Prime Factors Kata

Jul 4, 2012

The requirements are fairly straightforward. We should have a 'PrimeFactors' module with one method 'of' to return our prime factors. This method should take an integer argument representing the number to factorize and return an array containing the prime factors. For any arguments below the lowest prime (2), an empty array should be returned.

To begin, we will start the spec file. This will test the module we'll write in the following step.

# spec/prime_factors_spec.rb

describe PrimeFactors do
  it "should factor 1" do
    PrimeFactors.of(1).should == []
  end
end

When we run 'rspec' on our spec file, the test will fail. The reason, of course, is that we haven't written the PrimeFactors class, which we'll do now.

# lib/prime_factors.rb

module PrimeFactors
  def self.of(n)
    []
  end
end

Running 'rspec' again, our test will pass. Since there are no prime factors of the number 1, the test is expecting an empty array. We explicitly state an empty array inside the method. Though, this won't be of much use for us in the next test.

# spec/prime_factors_spec.rb

describe PrimeFactors do
  it "should factor 1" do
    PrimeFactors.of(1).should == []
  end

  it "should factor 2" do
    PrimeFactors.of(2).should == [2]
  end
end

To solve this test, we will introduce a simple conditional statement.

# lib/prime_factors.rb

module PrimeFactors
  def self.of(n)
    factors = []
    if n>1
      factors << 2
    end
    factors
  end
end

This will give us an array with either the factors of 1 (of which there are none) or the factors of 2. Before we move on to writing the next test, let's see what we can refactor.

# spec/prime_factors_spec.rb

describe PrimeFactors do
  [
    [1, []],
  ].each do |num,factors|
    it "should factor #{num}" do
      PrimeFactors.of(num).should == factors
    end
  end
  it "should factor 1" do
    PrimeFactors.of(1).should == []
  end

  it "should factor 2" do
    PrimeFactors.of(2).should == [2]
  end
end

We had some code duplication, which will only get worse with additional tests. Since they all take the same general form (an input and the output resulting from processing the input), we can combine those variables into a list of arguments for a single test structure. Of course, we should only try to implement one change at a time, then see if it will work. In this case, we give ourselves one additional passing test which can be expanded for all foreseeable test cases.

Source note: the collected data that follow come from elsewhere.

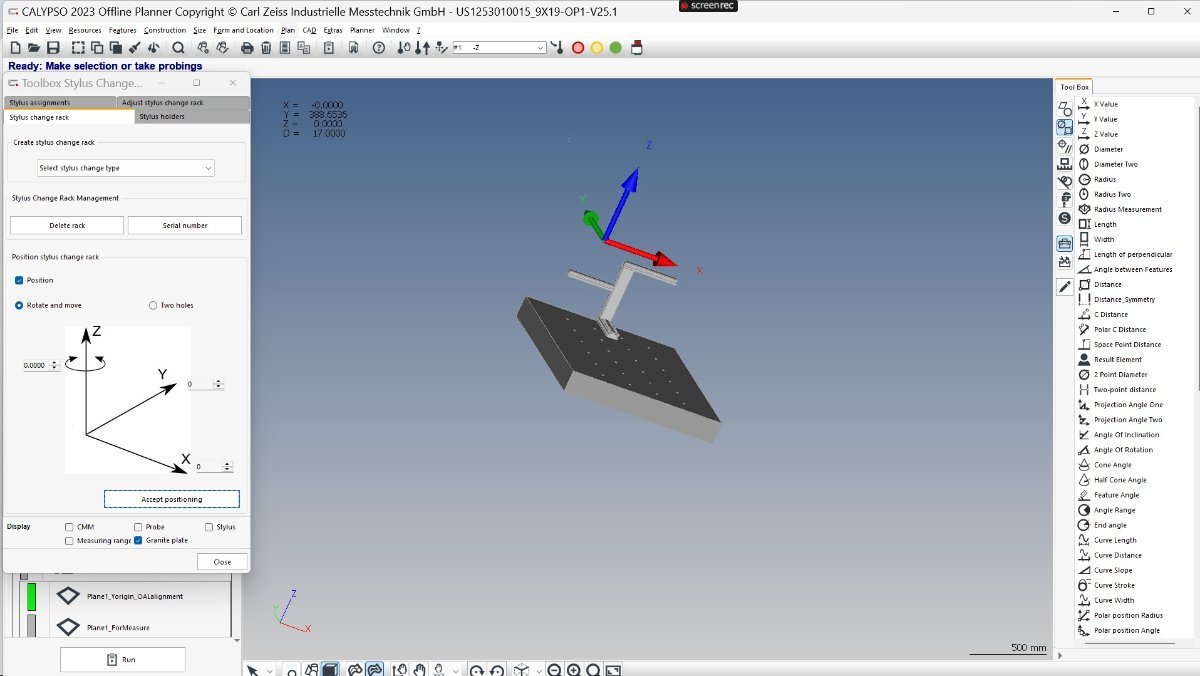Expand the stylus -Z selection dropdown
Image resolution: width=1200 pixels, height=676 pixels.
tap(541, 47)
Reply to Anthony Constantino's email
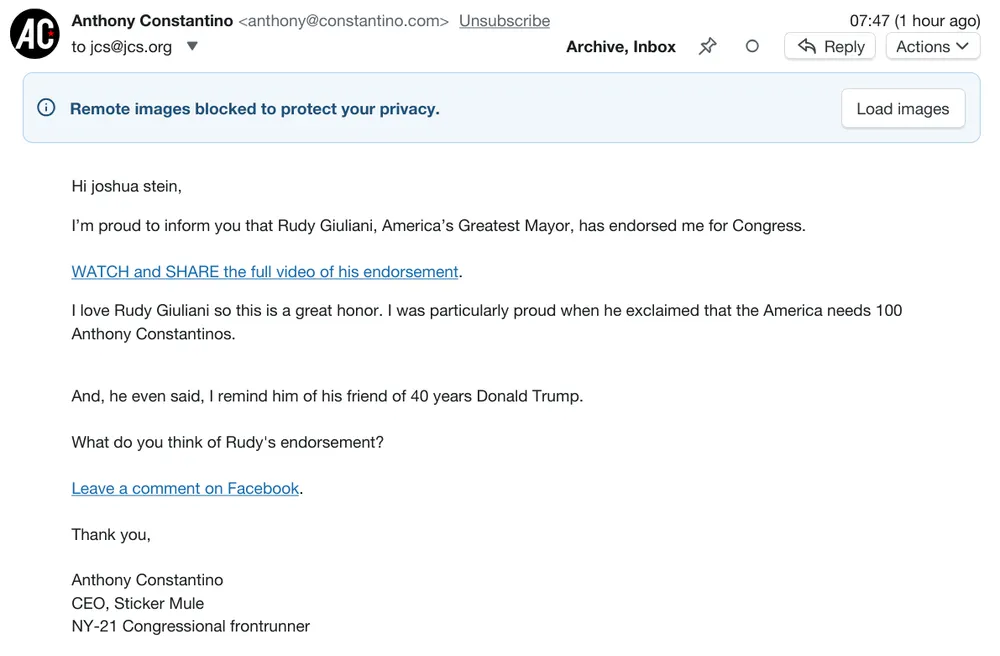Viewport: 1000px width, 656px height. pyautogui.click(x=831, y=46)
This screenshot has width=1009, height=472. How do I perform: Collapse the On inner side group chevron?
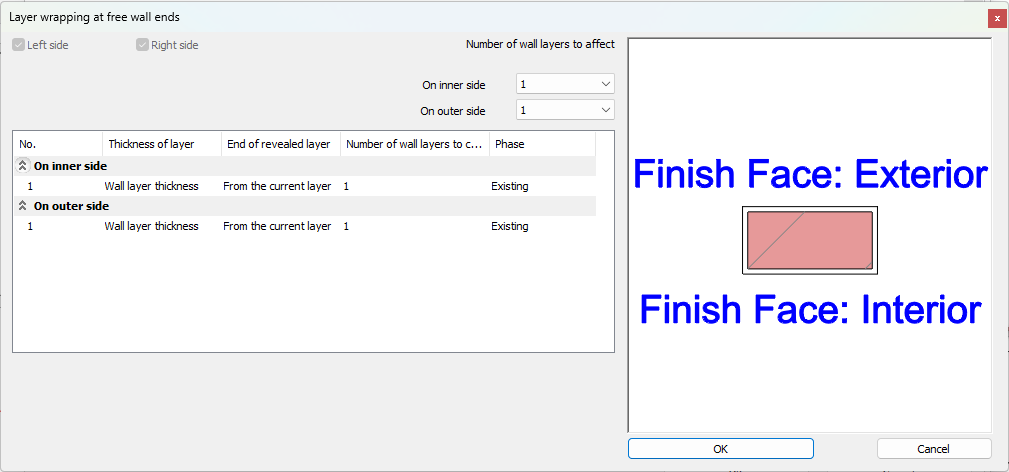tap(23, 166)
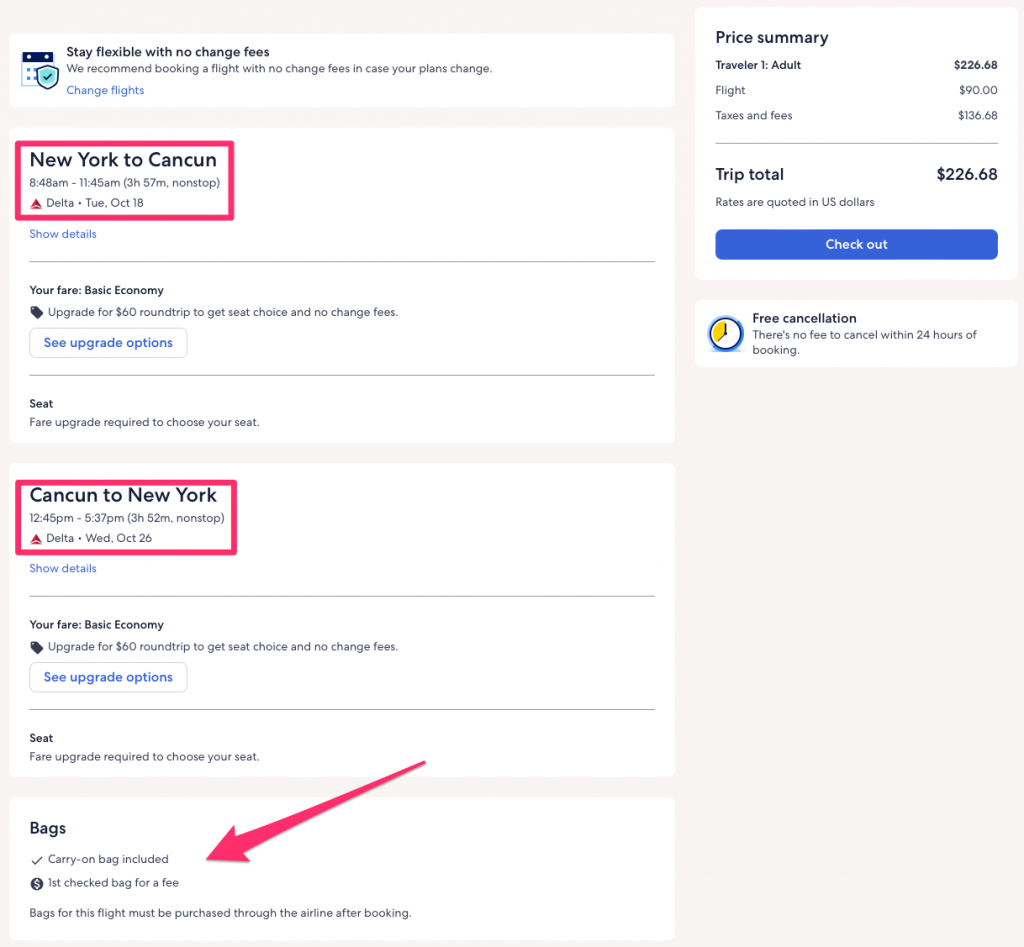The height and width of the screenshot is (947, 1024).
Task: Click the tag icon under Cancun to New York fare
Action: 37,647
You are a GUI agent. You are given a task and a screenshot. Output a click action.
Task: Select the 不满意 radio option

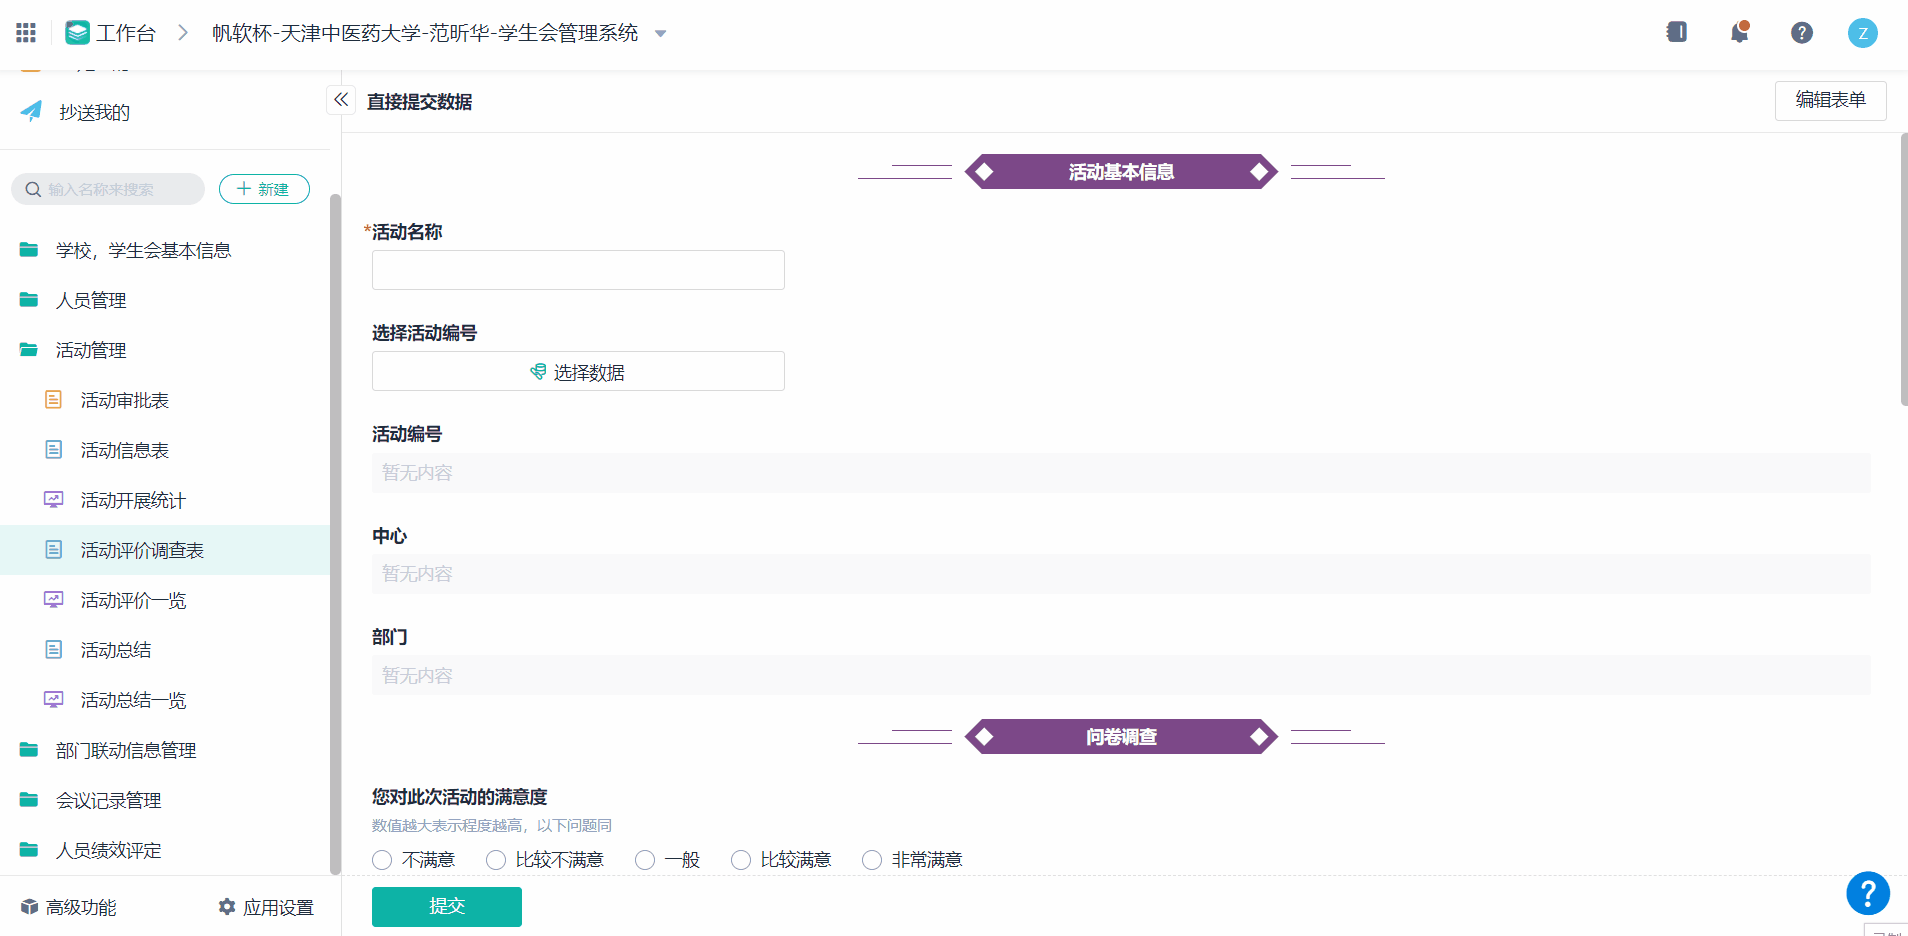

# spec/prime_factors_spec.rb

describe PrimeFactors do
  [
    [1, []],
    [2, [2]],
  ].each do |num,factors|
    it "should factor #{num}" do
      PrimeFactors.of(num).should == factors
    end
  end
end

After merging our second test into the new structure, we ensure it passes, then remove the redundant tests. Let's move on to our next case.

# spec/prime_factors_spec.rb

describe PrimeFactors do
  [
    [1, []],
    [2, [2]],
    [3, [3]],
  ].each do |num,factors|
    it "should factor #{num}" do
      PrimeFactors.of(num).should == factors
    end
  end
end

Our new test will fail. Looking at the code, we can see that any value except 1 will receive a single factor of 2 in the resulting array. Let's make a change to get this test passing.

# lib/prime_factors.rb

module PrimeFactors
  def self.of(n)
    factors = []
    if n > 1
      factors << n
    end
    factors
  end
end

For the second and third test (2 and 3), those numbers are prime, which means the only factors we'll find for them are the numbers themselves. We can make the small change shown above to get the results we want. There's nothing to refactor, so we move on to the next test case.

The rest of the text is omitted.